Patrick Dokter & Levi Lee zu Besuch im Archiv

Der aus Holland stammende Noise-DJ und der Dortmunder Dub-DJ haben ihr erstes gemeinsames Album auf den Markt gebracht.
Pats Dokter [a.k.a. UNCLE FESTER ON ACID, a.k.a. THE DOKTER] and Levi Lee [a.k.a. ALIEN LEVI] are TOT DOKKSTÄTTER.
Debut Album out soon!
Album Title: Tot Dokkstätter – by Disfish-records
Beide Künstler waren bei uns zum Interview. Es war spannend mal so einiges über eine ganz spezielle Nische der elektronischen Musik zu erfahren.
Das Interview werden wir zeitnah hier an dieser Stelle veröffentlichen.

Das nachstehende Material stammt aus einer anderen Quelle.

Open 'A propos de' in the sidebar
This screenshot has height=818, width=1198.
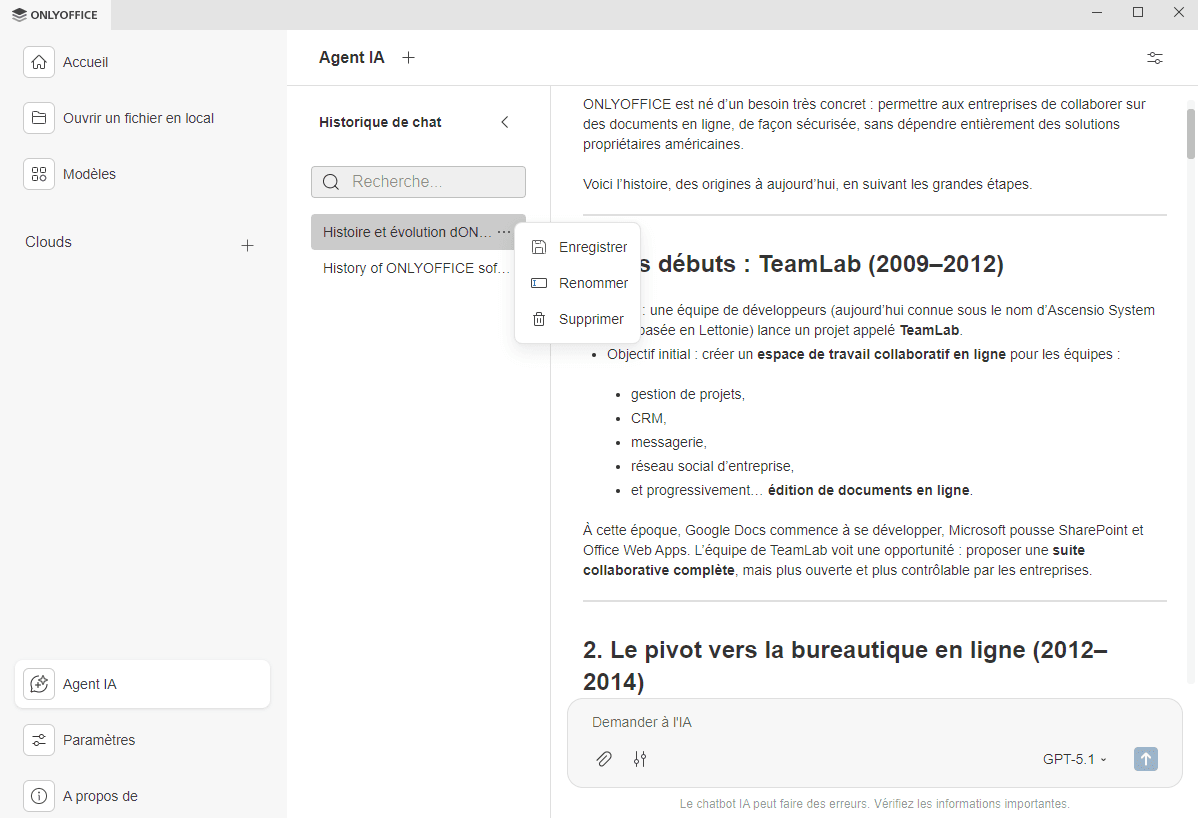coord(38,795)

111 Orte in Dortmund die man gesehen haben muss.

Ruhrnachrichten vom 21.12.19 v. O. Volmerich

Dortmund überrascht“ ist der offizielle Werbeslogan der Stadt. Und das ist auch die Botschaft eines neuen Stadtführers. Er beschreibt eher unbekannte Orte der Stadt.

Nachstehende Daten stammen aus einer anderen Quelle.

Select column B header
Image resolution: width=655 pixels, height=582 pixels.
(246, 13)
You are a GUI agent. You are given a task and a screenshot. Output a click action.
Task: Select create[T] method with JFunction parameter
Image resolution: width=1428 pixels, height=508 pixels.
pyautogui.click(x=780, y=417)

Florianturm, Hohensyburg, U-Turm und Phoenix-See sind die klassischen Sehenswürdigkeiten der Stadt.
In dem neuen Stadtführer „Orte in Dortmund, die man gesehen haben muss“, spielen sie allenfalls am Rande eine Rolle.
Autor Ralf Koss hat sich zur Aufgabe macht, Verstecktes und Skurriles in der Stadt aufzutreiben, das oft typisch für Dortmund und das Ruhrgebiet ist. Und er schafft es in der Tat, selbst für alteingesessene Dortmunder noch Neues und Überraschendes zutage zu fördern.
Dazu gehören das Badehaus der früheren Zeche Schleswig in Neuasseln, das jetzt ein Wohnhaus ist, ein ungewöhnlicher Kachelboden im Audimax-Foyer der TU, ein Weinberg in Barop oder ein Weisheits-Pfad im Hoeschpark. Bemerkenswert ist auch, dass Koss das gesamte Stadtgebiet erforscht hat. Die Postkutsche in Aplerbeck kommt so ebenfalls zur Geltung wie die Villa Froschloch in Hombruch oder das Archiv für populäre Musik im Evinger Schloss.
Das Erstaunliche ist, dass Autor Ralf Koss selbst kein Dortmunder ist. Der Journalist und Autor lebt in Köln, ist dem Ruhrgebiet aber eng verbunden. Und er hatte offensichtlich gute Ratgeber, die den Stadtführer zu einer echten Fundgrube für Dortmunder und Auswärtige machen.